In March, Exxon Corp. CEO Lee R. Raymond and Mobil Corp. CEO Lucio A. Noto are planning a trip. What could induce these execs, who are busy with the biggest merger in history, to take off for a few days? It's simple. They're headed to Riyadh, where they hope to position their new company closer to Saudi Arabia's 261 billion barrels of low-cost oil. Down the line, even a small share of the Saudi reserves--one-quarter of the planet's total--could vastly improve the fortunes of the world's largest oil company.

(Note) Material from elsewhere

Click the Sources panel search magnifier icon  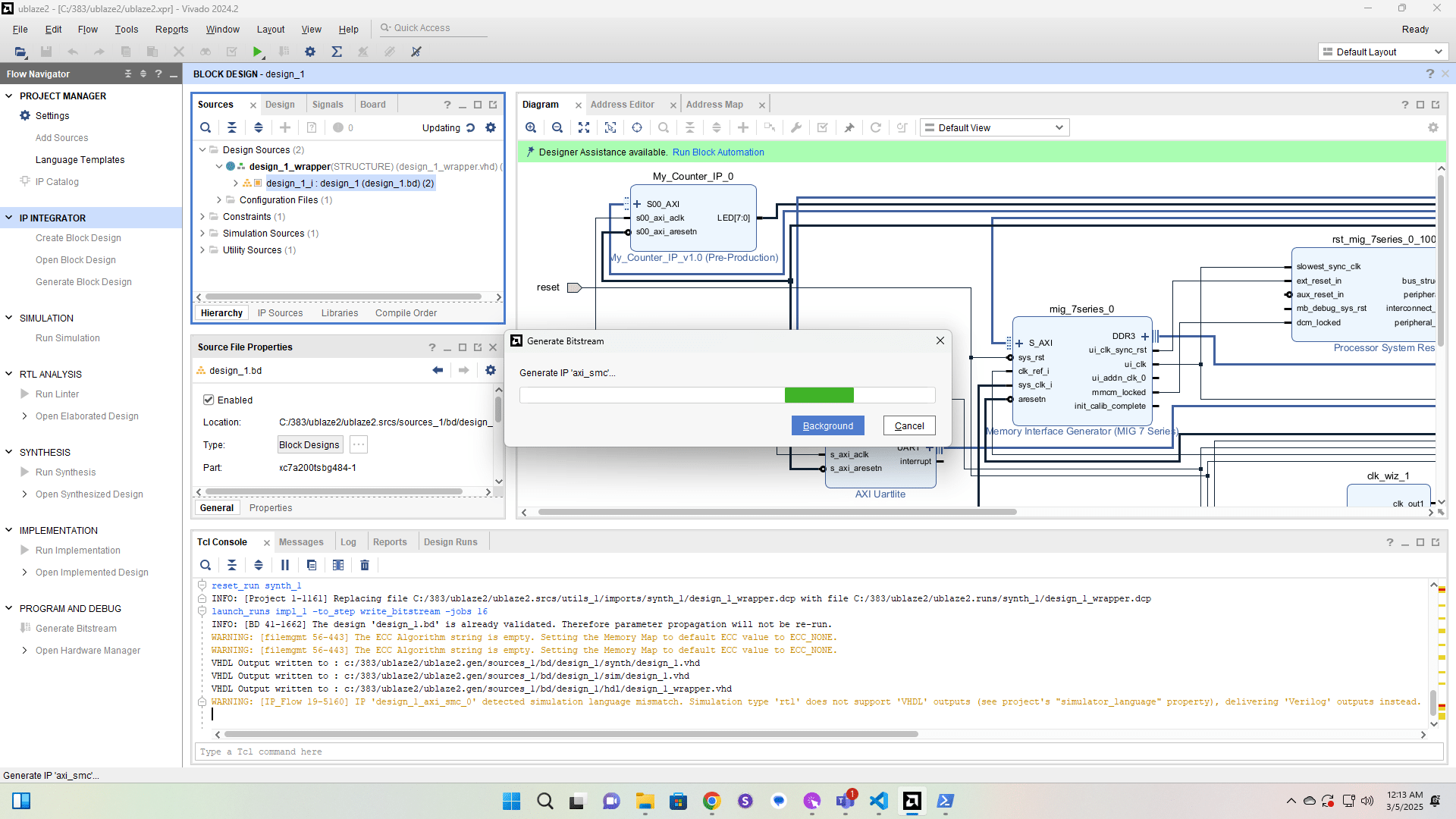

But is the desert kingdom ready to let Big Oil back in, as it suggested last September? Yes and no. Yes, the Saudis recognize that they need capital and technology from the Western producers they exiled decades ago. But no, they aren't going to offer the cheap oil that Noto, Raymond, and other oil execs were hoping for when the Saudis first suggested new investment last fall.
For now, Saudi Arabia is drawing a line in the sand: U.S. and European producers can help develop the nation's mostly untapped natural-gas reserves. As to finding and lifting oil, not now. This is the message that U.S. Energy Secretary Bill Richardson heard when he arrived in Riyadh Feb. 6 to bang the drum for U.S. companies. "We need U.S. companies for many things, but not for that," says Ali Al-Naimi, Saudi Arabia's oil minister. "This is what we do best. It's our bread and butter."
Still, the oil companies have reason to hope. Despite the apparent backpedaling from the invitation Crown Prince Abdullah issued to oil execs in Washington last September, Saudi Arabia may ultimately have to offer some access to its oil reserves. Why? There are the obvious political reasons to cement a strategic relationship with the U.S. But there's another reason: The Saudi economy is in trouble because of the steep drop in world oil prices, which, despite Saudi hopes, are unlikely to bounce back soon.
As incongruous as it may seem, the Saudis could be in danger of joining economically ravaged nations like Russia and Brazil if they don't attract foreign capital. Saudi Arabia's oil-rich neighbors are already ahead in wooing outside investment. In Qatar, for example, Mobil, France's Total, and other companies have been pouring billions into gas projects. In Kuwait, the national oil company is looking for partners for oil field development. Then, there's Iraq. If and when U.N. sanctions end, Saudi officials fear, it could challenge the kingdom for dominance in the oil market.
These pressures, oil experts are betting, will force the Saudis to open the door, albeit gradually, to their oil fields. And as one U.S. oil exec puts it: "Those companies that can get a foot in the door and do a good job will clearly get the first shot if the Saudis decide they want outsiders to develop new oil fields."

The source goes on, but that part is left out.